The project intentionally stops at Tier‑1 Canary Mode rather than performing a network‑wide cutover.

What Tier‑1 Canary Mode means#

  • The bare‑metal Pi‑hole + Unbound stack remains the default DNS for the network
  • Selected primary devices (laptop, phone, TV) are explicitly configured to use Docker Pi‑hole + Unbound
  • Each device is opted in individually
  • No router‑level DNS changes or packet redirection are required

Why Tier‑1 Canary Mode exists#

  • It provides clean, predictable DNS for primary devices
  • It avoids fragile network‑wide DNS changes
  • It keeps the blast radius minimal
  • Rollback is instant and per‑device
  • The Docker stack remains exercised and production‑ready without replacing the stable baseline

This is the final intended state for this setup.


How Tier‑1 Canary Mode actually works (important)#

DNS clients cannot select a port. When a device is configured to use a DNS server, it will always send queries to port 53 on that IP address.

Because of this:

  • Simply pointing a laptop or phone to the Raspberry Pi IP will always reach the bare‑metal Pi‑hole (which listens on port 53)
  • The device has no way to choose Docker Pi‑hole on port 8053 by itself

Tier‑1 Canary Mode therefore requires one additional mechanism on the Raspberry Pi:

Source‑IP‑scoped port redirection (iptables)

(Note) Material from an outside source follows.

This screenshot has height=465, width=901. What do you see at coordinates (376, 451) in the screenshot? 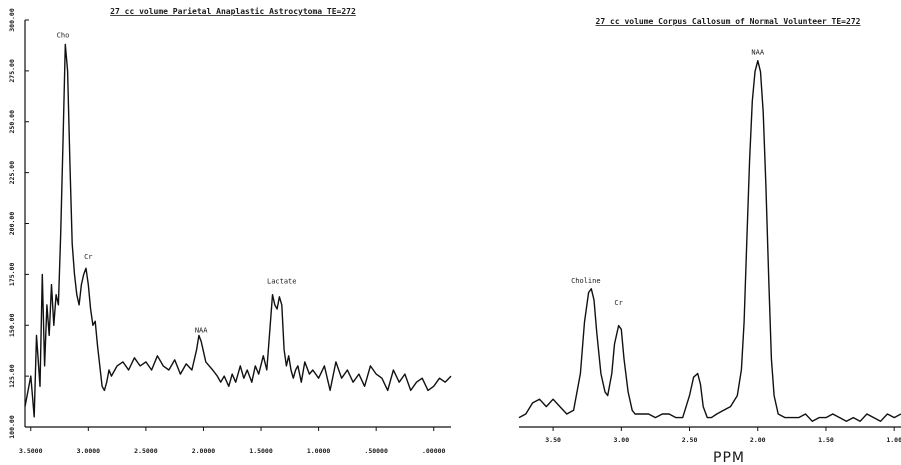
I see `chart-left-x-tick-label: .50000` at bounding box center [376, 451].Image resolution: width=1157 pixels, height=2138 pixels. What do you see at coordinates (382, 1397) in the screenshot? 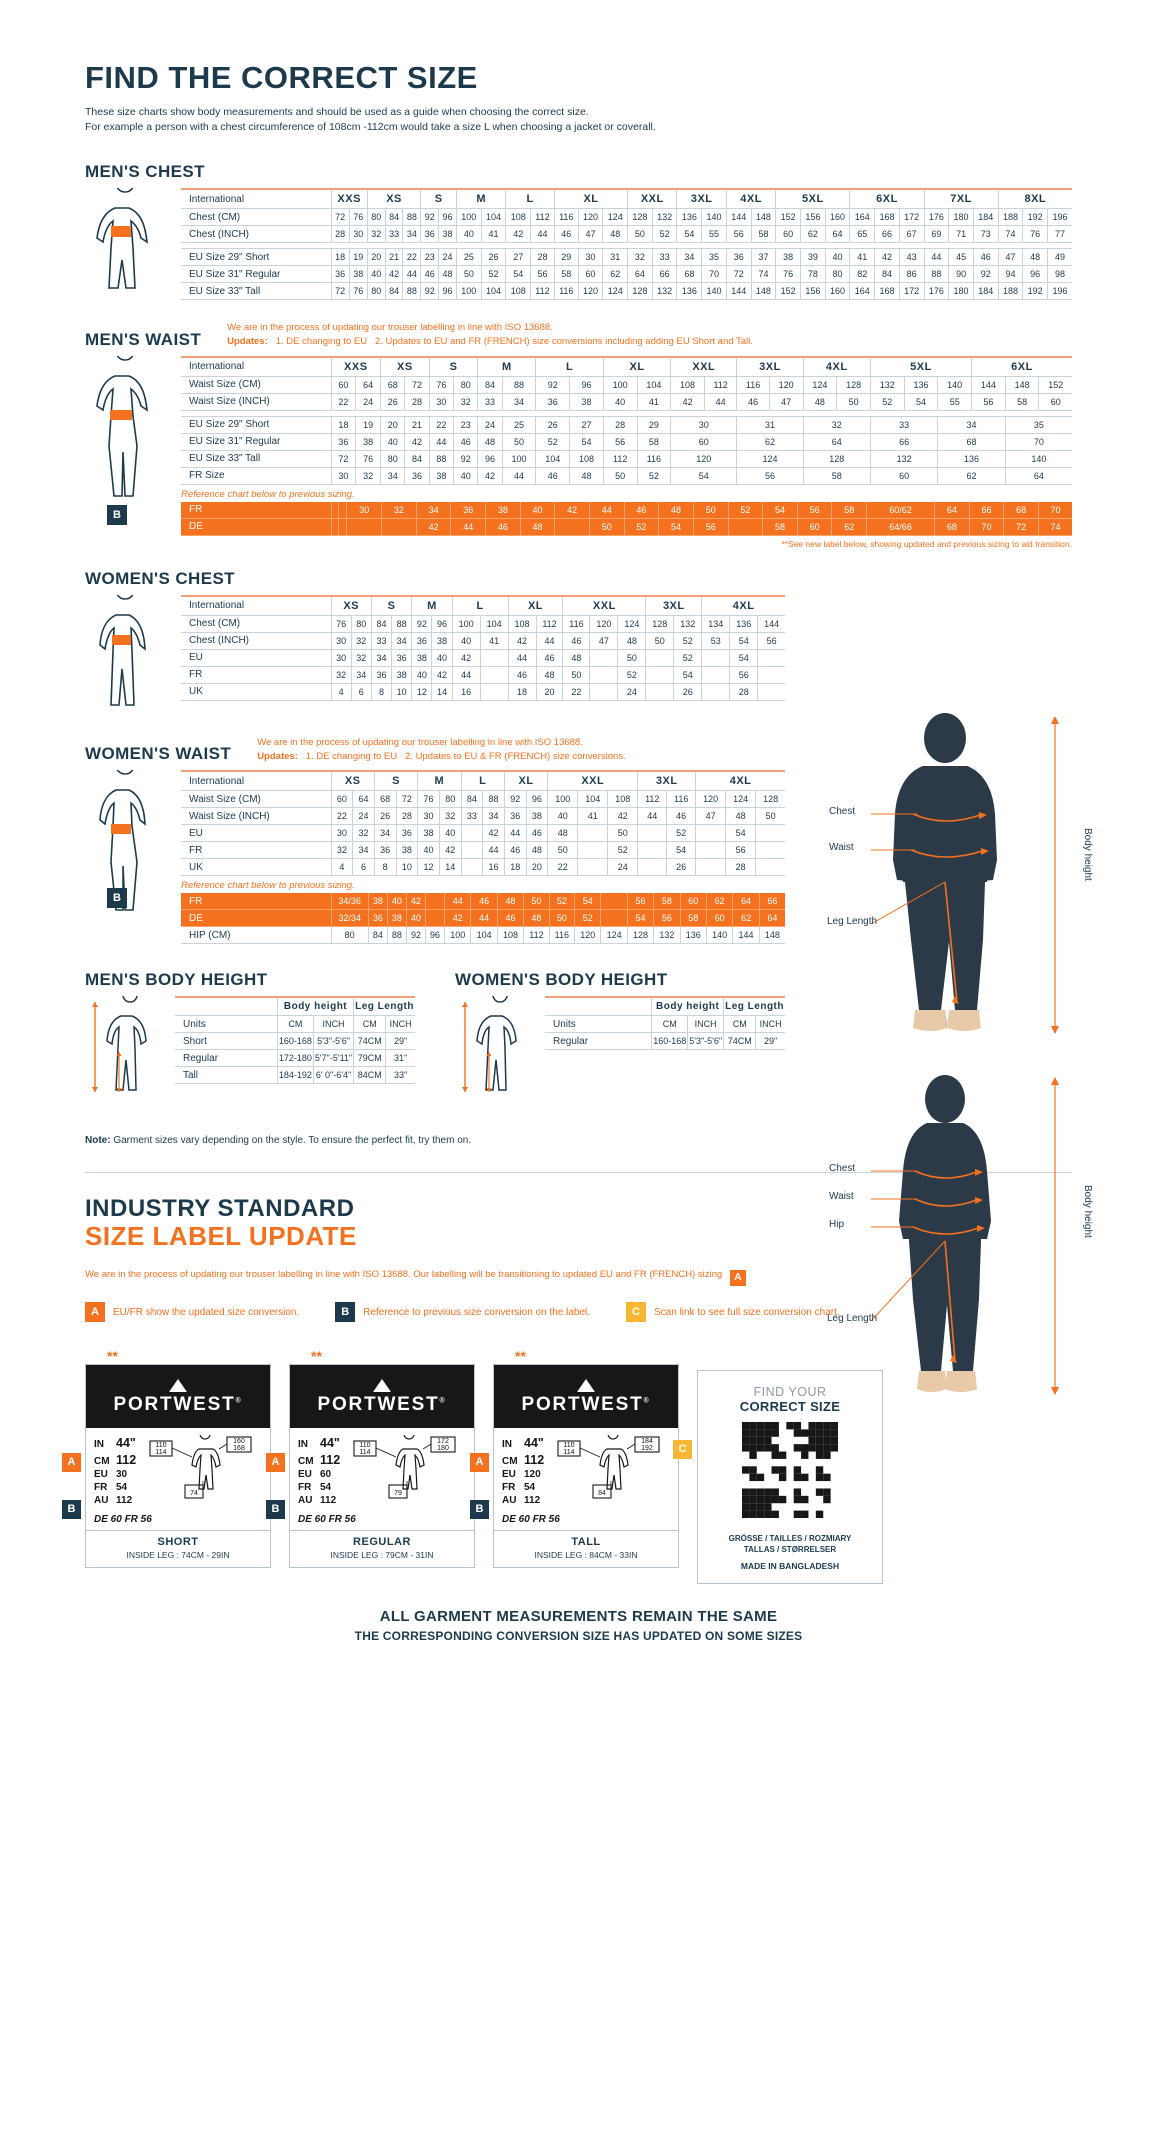
I see `brand-header: PORTWEST®` at bounding box center [382, 1397].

This redirect applies only to selected devices and forwards their DNS traffic from port 53 to Docker Pi‑hole on port 8053.

The bare‑metal Pi‑hole remains the default for all other devices.

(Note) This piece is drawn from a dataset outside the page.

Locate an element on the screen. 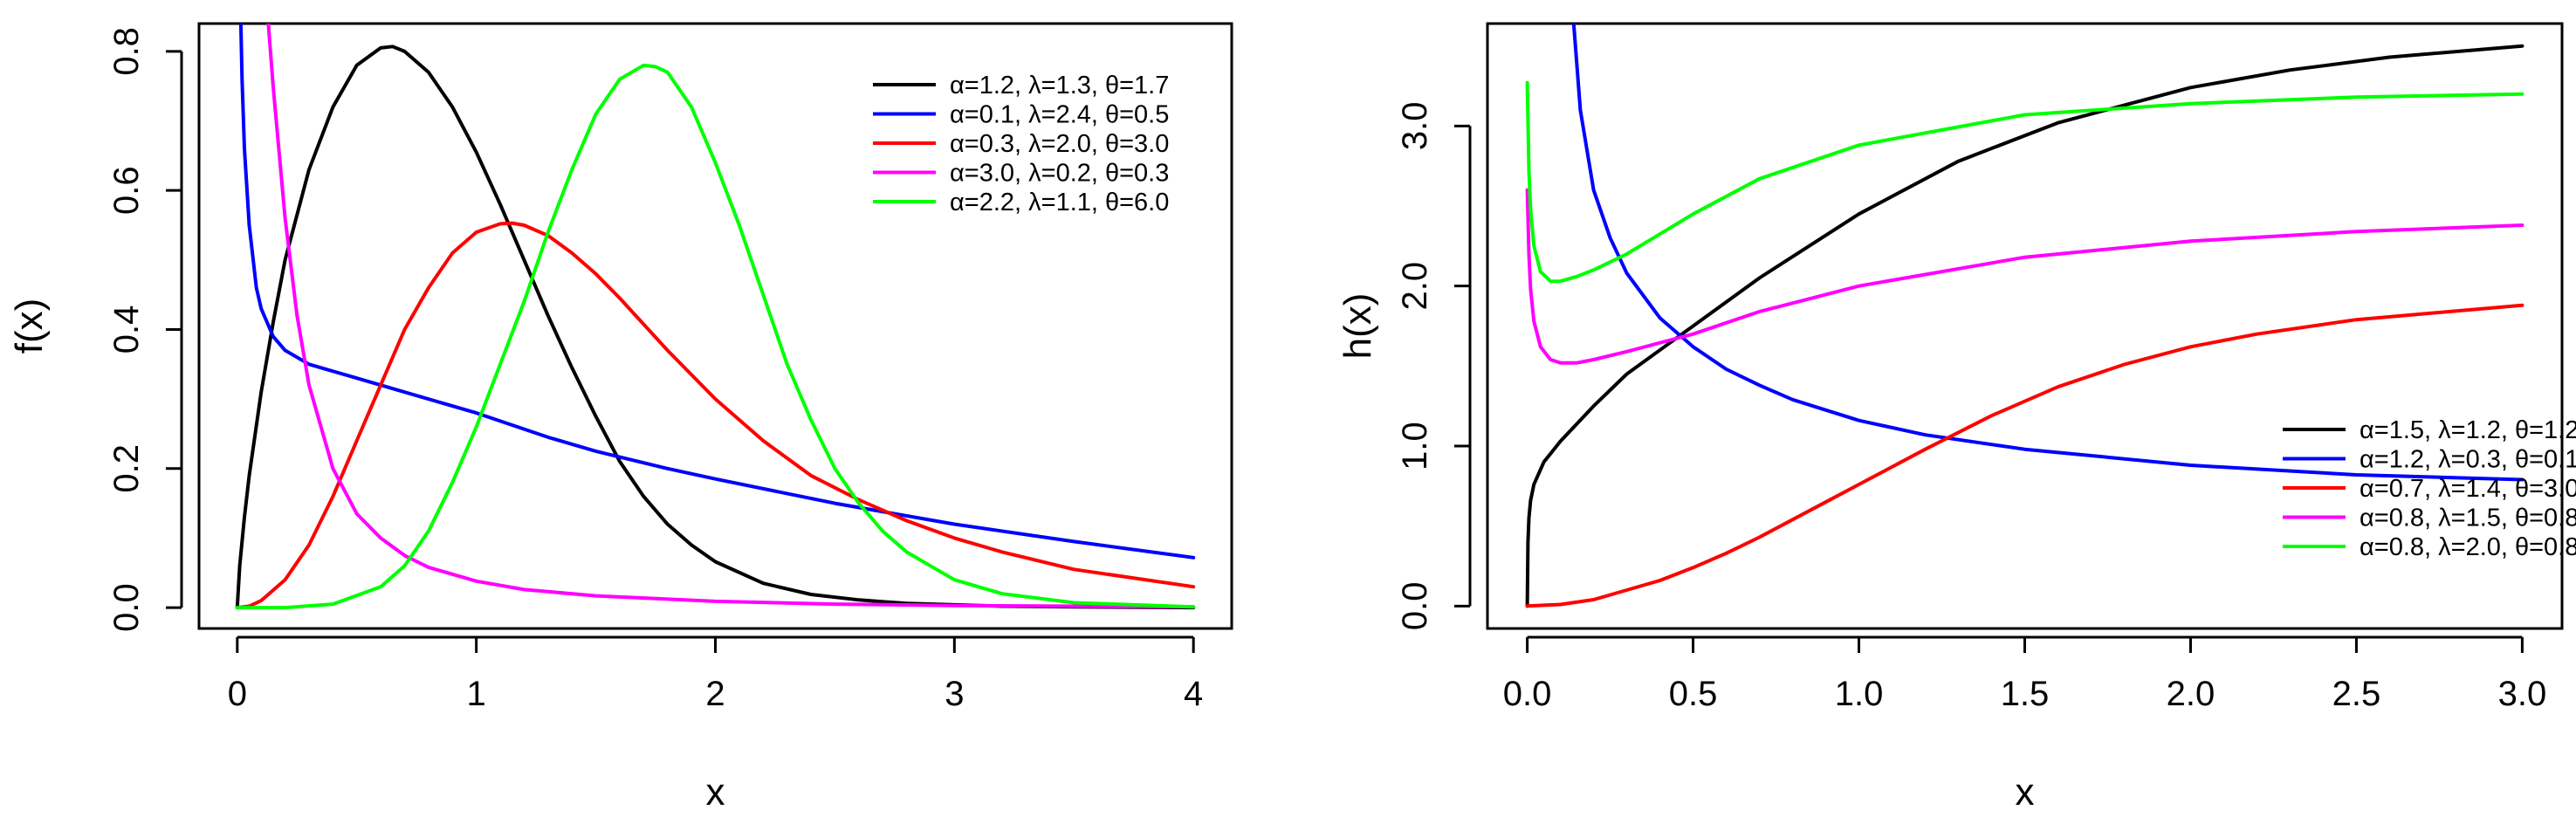  legend-label: α=0.8, λ=2.0, θ=0.8 is located at coordinates (2468, 547).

DHCP reservations (required for Tier‑1)#

Tier‑1 Canary Mode depends on source‑IP‑scoped iptables rules, so Tier‑1 devices must keep a stable IP address.

The recommended approach is a DHCP reservation on the router:

  • Bind each Tier‑1 device’s MAC address to a fixed IP
  • Devices still use DHCP normally
  • IP addresses remain stable across reboots and Wi‑Fi reconnects

This approach works reliably for laptops, phones, and TVs and requires no per‑device network configuration.

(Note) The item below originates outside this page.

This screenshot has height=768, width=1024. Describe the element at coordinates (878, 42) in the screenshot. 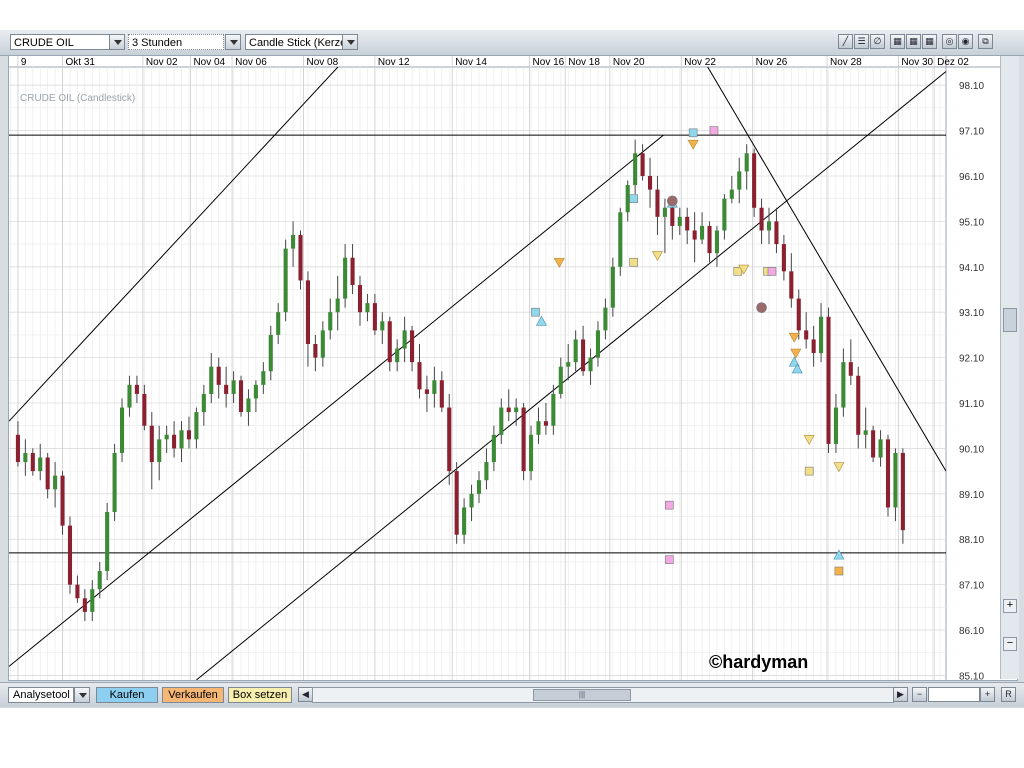

I see `erase-icon: ∅` at that location.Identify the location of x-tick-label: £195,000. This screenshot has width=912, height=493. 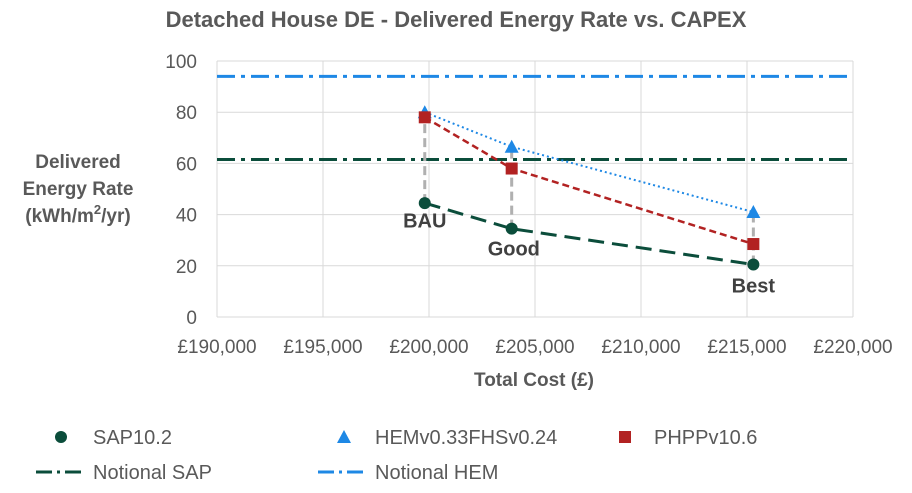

Static IP configuration on the device itself is possible, but not recommended for mobile devices.



Enable Tier‑1 on macOS (laptop)#

Step 1 — Configure DNS on macOS#

  1. System Settings → Network → Wi‑Fi → Details → DNS
  2. Add the Raspberry Pi IP address as the only DNS server
  3. Remove all other DNS servers
  4. Apply changes

macOS will now send DNS queries to <pi‑ip>:53.


Step 2 — Redirect this device to Docker Pi‑hole (required)#

On the Raspberry Pi, add source‑IP‑scoped redirects:

sudo iptables -t nat -A PREROUTING -p udp --dport 53 -s <MACBOOK_IP> -j REDIRECT --to-ports 8053
sudo iptables -t nat -A PREROUTING -p tcp --dport 53 -s <MACBOOK_IP> -j REDIRECT --to-ports 8053

Effect:

  • DNS from this Mac → Docker Pi‑hole
  • DNS from all other devices → bare‑metal Pi‑hole

Notes:

  • Disable iCloud Private Relay for the home network
  • Disable Limit IP Address Tracking for this Wi‑Fi network

Rollback:

sudo iptables -t nat -D PREROUTING -p udp --dport 53 -s <MACBOOK_IP> -j REDIRECT --to-ports 8053
sudo iptables -t nat -D PREROUTING -p tcp --dport 53 -s <MACBOOK_IP> -j REDIRECT --to-ports 8053

Enable Tier‑1 on iOS (phone)#

Step 1 — Configure DNS on iOS#

  1. Settings → Wi‑Fi → (ⓘ your network)
  2. Set Configure DNS → Manual
  3. Add the Raspberry Pi IP address
  4. Remove all other DNS entries

The iPhone will now send DNS queries to <pi‑ip>:53.


Step 2 — Redirect this device to Docker Pi‑hole (required)#

On the Raspberry Pi:

sudo iptables -t nat -A PREROUTING -p udp --dport 53 -s <IPHONE_IP> -j REDIRECT --to-ports 8053
sudo iptables -t nat -A PREROUTING -p tcp --dport 53 -s <IPHONE_IP> -j REDIRECT --to-ports 8053

Notes:

  • Disable iCloud Private Relay for the home network
  • Disable Limit IP Address Tracking for this Wi‑Fi network

Rollback:

sudo iptables -t nat -D PREROUTING -p udp --dport 53 -s <IPHONE_IP> -j REDIRECT --to-ports 8053
sudo iptables -t nat -D PREROUTING -p tcp --dport 53 -s <IPHONE_IP> -j REDIRECT --to-ports 8053

Status: Tier‑1 Canary Mode implemented; bare‑metal DNS remains stable default; Docker DNS available per‑device with safe rollback.